WHO report shows obesity rates in Turkey sharply rising
Turkey is now the most obese nation in Europe, as the country has an obesity rate of 32.1 percent, the World Health Organization (WHO) warned in a newly released report. Data on around 900 million people in 53 countries found Turkey rising up the obesity league tables.
The European average is 23.3 percent. Obesity is defined as a body mass index (BMI) score of more than 30, while a tally higher than 25 is classified as overweight.
Turkey was followed by Malta, the United Kingdom and Hungary, which have an obesity rate of respectively 28.9 percent, 27.8 percent and 26.4 percent. The country with the lowest rate was Tajikistan with 14.2 percent. The report based the figures on data from 2016 and surveyed only people aged above 18.
When compared with the data of previous years, the obesity rate showed a significant rise in Turkey, according to the WHO. This figure was 10.4 percent in 1980, 16.3 percent in 1990, 22.2 percent in 2000 and 28.2 percent in 2010.
“The prevalence of overweight and obesity among adults in the European Region is high and on the rise. In most countries in the Region, the prevalence of overweight was higher among men, while the prevalence of obesity was higher among women,” said the WHO report, which was launched in London on Sept. 12.
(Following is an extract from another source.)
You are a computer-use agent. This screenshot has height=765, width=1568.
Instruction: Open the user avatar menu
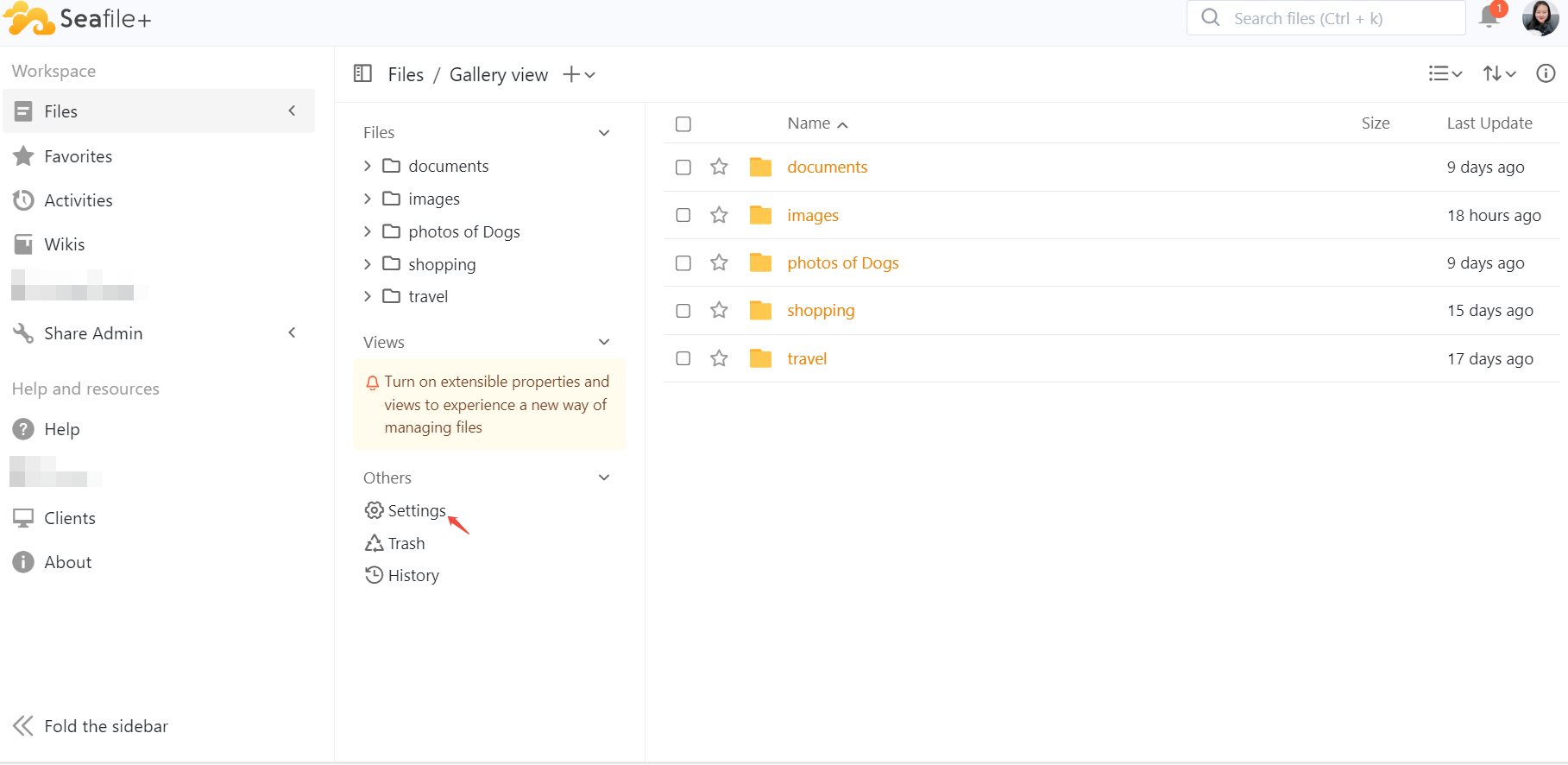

“In 2016, the rates for overweight and obesity were 63 percent and 21.9 percent among men and 54.3 percent and 24.5 percent among women. These rates were higher than the reported values in 2010: the rates for overweight and obesity were 59.7 percent and 18.8 percent among men and 52.1 percent and 22.5 percent among women,” the report further said.
Heavy episodic drinking
The report has also included data on alcohol consumption. Accordingly, Turkey had the lowest national rate for heavy episodic drinking with 0.2 percent, while Austria had the highest rate with 38.5 percent.
The heavy episodic drinking was defined as consumption of 60 grams of pure alcohol or around six standard alcoholic drinks on at least one occasion weekly. The WHO based the figures on data from 2010, having surveyed people aged 15 years or over.
“In 2010, the national rates of heavy episodic drinking among males were higher than those for females. The highest and lowest national rates among males were 54.5% [Czech Republic] and 0.3 percent [Turkey], respectively, in 2010. The highest and lowest national rates among females were 24.3% [Lithuania] and 0% [Turkey], respectively, in 2010,” the report further noted.